Northeastern (46th Annual) and North-Central (45th Annual) Joint Meeting (20–22 March 2011)

Paper No. 3
Presentation Time: 8:00 AM-12:00 PM

PETROGENESIS OF A COMPOSITE PLUTON IN A COLLISIONAL TERRANE SUTURE ZONE, NORTHERN TALKEETNA MOUNTAINS, ALASKA


STEWART, John, BIRSIC, Erin and COLE, Ronald B., Dept of Geology, Allegheny College, 520 N. Main Street, Meadville, PA 16335, stewarj@allegheny.edu

Granitic and tonalitic rocks of the Brusk composite pluton (10’s km2) were emplaced in the suture zone between the former southern margin of Alaska and the Wrangellia composite terrane (WCT). Previously mapped as a single unit of Tertiary granitic rocks (K/Ar age of 57.2 Ma), the pluton consists of two distinct units: tonalite to quartz diorite intruded by granite to granodiorite. The average modal mineralogy of the tonalitic unit is 14% quartz, 2% orthoclase, 48% plagioclase, 8% clinopyroxene, 3% orthopyroxene, 16% biotite, 6% hornblende, and 2% chlorite and for the granitic unit is 37% quartz, 14% orthoclase, 45% plagioclase, and 4% biotite. Rocks from both units have trace percentages of zircon, apatite, and sphene. Both units also contain plagioclase with a wide range of zoning and disequilibrium textures, indicating a complex cooling history with possible magma mixing.

Granitic samples are peraluminous, enriched in some large ion lithophile elements (LILE) as well as Th and U, are depleted in Ba, Sr, P, and Ti, and show a pronounced Nb-Ta paired depletion. The granitic rocks also show a wide range in La/Yb and LILE to high field strength element ratios (e.g., Ba/Nb ~25 to 230) and range in geochemistry between volcanic arc and intraplate (syn-collisional) magmas. Tonalitic samples are metaluminous, show less LILE enrichment, no depletion in Ba, Sr, P, and Ti, and lower Ba/Nb ratios than the granitic unit and have relatively high TiO2 (>1.5%).

Other igneous rocks in the WCT suture zone have similar petrographic and geochemical trends and were formed in part by partial melting and assimilation of flysch that forms the shallow crust in the suture zone.

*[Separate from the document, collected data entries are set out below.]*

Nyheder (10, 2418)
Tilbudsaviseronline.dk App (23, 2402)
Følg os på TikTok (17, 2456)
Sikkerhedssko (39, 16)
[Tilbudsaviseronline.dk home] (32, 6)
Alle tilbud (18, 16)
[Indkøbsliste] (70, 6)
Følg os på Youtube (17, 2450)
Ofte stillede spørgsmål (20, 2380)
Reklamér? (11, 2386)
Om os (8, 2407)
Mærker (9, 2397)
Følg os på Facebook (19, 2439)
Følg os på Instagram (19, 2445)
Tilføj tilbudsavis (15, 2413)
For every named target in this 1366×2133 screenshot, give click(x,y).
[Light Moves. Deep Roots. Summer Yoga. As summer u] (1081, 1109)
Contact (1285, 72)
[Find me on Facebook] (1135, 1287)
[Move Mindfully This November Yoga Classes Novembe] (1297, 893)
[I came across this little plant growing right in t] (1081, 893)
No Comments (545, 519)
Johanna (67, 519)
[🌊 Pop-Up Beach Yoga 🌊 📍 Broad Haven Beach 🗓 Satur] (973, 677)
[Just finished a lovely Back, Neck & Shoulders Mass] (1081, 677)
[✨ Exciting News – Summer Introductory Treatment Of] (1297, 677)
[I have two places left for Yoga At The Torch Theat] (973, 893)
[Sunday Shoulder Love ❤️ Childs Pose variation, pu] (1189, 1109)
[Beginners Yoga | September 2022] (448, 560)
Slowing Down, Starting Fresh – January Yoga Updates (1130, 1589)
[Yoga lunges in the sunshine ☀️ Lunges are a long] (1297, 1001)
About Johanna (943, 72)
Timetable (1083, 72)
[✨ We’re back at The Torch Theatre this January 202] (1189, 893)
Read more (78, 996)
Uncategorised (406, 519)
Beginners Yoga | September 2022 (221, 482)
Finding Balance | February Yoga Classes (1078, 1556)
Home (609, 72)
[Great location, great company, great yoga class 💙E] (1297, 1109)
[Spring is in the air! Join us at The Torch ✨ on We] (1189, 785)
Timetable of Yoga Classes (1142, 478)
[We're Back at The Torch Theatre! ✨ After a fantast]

The Brusk pluton is unique because it records multiple phases of magma evolution, first of a more primitive tonalitic unit followed by a more highly evolved granitic unit. Magmas that formed the tonalitic unit were likely derived from a combination of enriched mantle and crustal sources; the parental magmas would have been influenced by the last vestige of subduction-processes and by the early stage of a “transitional” style of magmatism related to terrane collision. The granitic magmas may have formed by fractional crystallization from the tonalitic magmas together with crustal assimilation and were then intruded into the tonalitic unit to form the composite pluton.